* PROVIDED INFORMATION *
%%

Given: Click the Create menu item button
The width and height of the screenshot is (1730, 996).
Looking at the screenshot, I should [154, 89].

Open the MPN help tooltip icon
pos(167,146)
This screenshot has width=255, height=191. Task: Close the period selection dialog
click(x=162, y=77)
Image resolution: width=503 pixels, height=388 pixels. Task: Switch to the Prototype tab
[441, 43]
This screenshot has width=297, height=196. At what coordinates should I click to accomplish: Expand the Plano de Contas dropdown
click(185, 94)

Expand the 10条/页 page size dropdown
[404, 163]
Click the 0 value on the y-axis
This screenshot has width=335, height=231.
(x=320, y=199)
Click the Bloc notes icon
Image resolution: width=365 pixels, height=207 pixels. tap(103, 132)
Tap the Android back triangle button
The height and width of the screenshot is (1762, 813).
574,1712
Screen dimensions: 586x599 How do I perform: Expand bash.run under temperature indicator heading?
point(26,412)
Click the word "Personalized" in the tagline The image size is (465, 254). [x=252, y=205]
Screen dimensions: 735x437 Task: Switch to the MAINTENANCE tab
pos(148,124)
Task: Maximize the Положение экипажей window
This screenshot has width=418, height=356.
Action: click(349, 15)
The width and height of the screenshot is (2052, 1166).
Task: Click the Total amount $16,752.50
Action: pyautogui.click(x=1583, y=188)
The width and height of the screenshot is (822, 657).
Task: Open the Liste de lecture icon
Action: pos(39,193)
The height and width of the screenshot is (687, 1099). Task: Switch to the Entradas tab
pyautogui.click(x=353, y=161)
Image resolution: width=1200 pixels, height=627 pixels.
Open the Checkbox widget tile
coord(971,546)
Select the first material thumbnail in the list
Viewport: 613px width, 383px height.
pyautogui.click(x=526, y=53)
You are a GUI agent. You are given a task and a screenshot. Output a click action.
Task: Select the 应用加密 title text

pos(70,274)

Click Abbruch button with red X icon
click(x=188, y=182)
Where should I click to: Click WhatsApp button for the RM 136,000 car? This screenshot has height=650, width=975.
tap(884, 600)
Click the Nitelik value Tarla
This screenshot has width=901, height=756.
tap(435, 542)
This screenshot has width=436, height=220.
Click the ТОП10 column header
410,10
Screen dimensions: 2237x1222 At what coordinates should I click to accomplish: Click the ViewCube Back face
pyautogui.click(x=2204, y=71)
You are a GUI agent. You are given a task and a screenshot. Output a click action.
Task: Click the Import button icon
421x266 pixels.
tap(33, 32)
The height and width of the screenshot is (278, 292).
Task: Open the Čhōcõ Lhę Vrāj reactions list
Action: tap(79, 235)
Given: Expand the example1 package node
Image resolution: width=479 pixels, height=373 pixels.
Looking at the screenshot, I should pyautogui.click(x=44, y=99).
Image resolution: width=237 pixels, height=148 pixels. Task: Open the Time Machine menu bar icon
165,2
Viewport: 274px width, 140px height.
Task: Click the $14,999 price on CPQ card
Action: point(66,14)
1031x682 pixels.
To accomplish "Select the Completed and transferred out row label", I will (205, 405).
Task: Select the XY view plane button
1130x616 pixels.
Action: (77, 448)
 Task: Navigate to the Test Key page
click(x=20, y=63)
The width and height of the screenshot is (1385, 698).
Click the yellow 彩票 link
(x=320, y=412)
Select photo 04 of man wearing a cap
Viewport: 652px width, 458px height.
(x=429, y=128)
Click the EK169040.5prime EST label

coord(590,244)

%%

* WHAT NEEDS TO BE DONE *
Convert the part of the entries that opens with the line containing "Screen dimensions: 735x437" and closes with the line containing "pos(70,274)", both included, into a Markdown table with the columns Row and Entry line. Number each line in order and leave out blank lines.

* SOLUTION FOR THIS EXERCISE *
| Row | Entry line |
|---|---|
| 1 | Screen dimensions: 735x437 Task: Switch to the MAINTENANCE tab |
| 2 | pos(148,124) |
| 3 | Task: Maximize the Положение экипажей window |
| 4 | This screenshot has width=418, height=356. |
| 5 | Action: click(349, 15) |
| 6 | The width and height of the screenshot is (2052, 1166). |
| 7 | Task: Click the Total amount $16,752.50 |
| 8 | Action: pyautogui.click(x=1583, y=188) |
| 9 | The width and height of the screenshot is (822, 657). |
| 10 | Task: Open the Liste de lecture icon |
| 11 | Action: pos(39,193) |
| 12 | The height and width of the screenshot is (687, 1099). Task: Switch to the Entradas tab |
| 13 | pyautogui.click(x=353, y=161) |
| 14 | Image resolution: width=1200 pixels, height=627 pixels. |
| 15 | Open the Checkbox widget tile |
| 16 | coord(971,546) |
| 17 | Select the first material thumbnail in the list |
| 18 | Viewport: 613px width, 383px height. |
| 19 | pyautogui.click(x=526, y=53) |
| 20 | You are a GUI agent. You are given a task and a screenshot. Output a click action. |
| 21 | Task: Select the 应用加密 title text |
| 22 | pos(70,274) |